Toys "R" Us was bought in 2005 by real-estate giant Vornado Realty Trust and private-equity firms Bain Capital LLC and KKR & Co. LP for $6.6 billion. The take over kick-started efforts to streamline its brands, which also include Babies "R" Us and FAO Schwarz, remodel existing stores and boost its online business. The reestablishing effort brought in former Target Corp. (TGT) executive Gerald L. Storch as chairman and chief executive.

But tough economic conditions mixed with structural shifts in the industry have provoke the retailer. They have been battling other big-box retailers and online rivals such as Amazon.com Inc. (AMZN) for a bigger slice of consumer pocketbooks, but also lately the threat displayed by mobile devices that battling physical toys.

A call to the legal counsel for Toys "R" Us was not returned right away.

Last month, the company declared that Mr. Storch will step down as CEO. On Friday, Toys "R" Us stated its fiscal fourth-quarter earning dropped 30% on higher interest and tax expenses, as well as declining sales.

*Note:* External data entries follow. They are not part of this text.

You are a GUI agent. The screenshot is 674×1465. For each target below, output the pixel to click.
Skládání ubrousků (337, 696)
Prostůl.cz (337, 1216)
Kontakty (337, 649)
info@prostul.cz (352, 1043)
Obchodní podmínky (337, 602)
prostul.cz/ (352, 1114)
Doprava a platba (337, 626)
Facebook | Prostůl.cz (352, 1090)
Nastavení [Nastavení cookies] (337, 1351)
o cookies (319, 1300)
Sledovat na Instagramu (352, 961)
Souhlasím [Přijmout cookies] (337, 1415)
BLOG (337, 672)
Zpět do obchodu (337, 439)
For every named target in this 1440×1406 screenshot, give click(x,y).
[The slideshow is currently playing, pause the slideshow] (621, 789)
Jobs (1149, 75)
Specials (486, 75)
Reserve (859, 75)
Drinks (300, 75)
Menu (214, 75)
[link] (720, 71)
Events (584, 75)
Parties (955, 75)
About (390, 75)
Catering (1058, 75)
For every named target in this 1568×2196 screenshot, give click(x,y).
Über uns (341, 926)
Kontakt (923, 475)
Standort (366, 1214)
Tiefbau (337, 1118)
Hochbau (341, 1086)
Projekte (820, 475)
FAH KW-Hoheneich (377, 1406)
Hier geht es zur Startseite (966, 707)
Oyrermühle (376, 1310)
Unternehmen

The company didn't outline a reason for the withdrawal in documents filed with the Securities and Exchange Commission.

Private-equity backed deals have been coming to the IPO market fast and furious in latter months. Financial sponsors ushered 11 deals to market in the first quarter, improving $3.12 billion, more than a third of the IPO market, according to Dealogic.

Toys "R" Us becomes the second high-profile IPO to fall out of the pipeline in recent months. In January, the owner of AutoTrader.com and Kelley Blue Book brands surrendered its estimated $300 million offer, citing market conditions.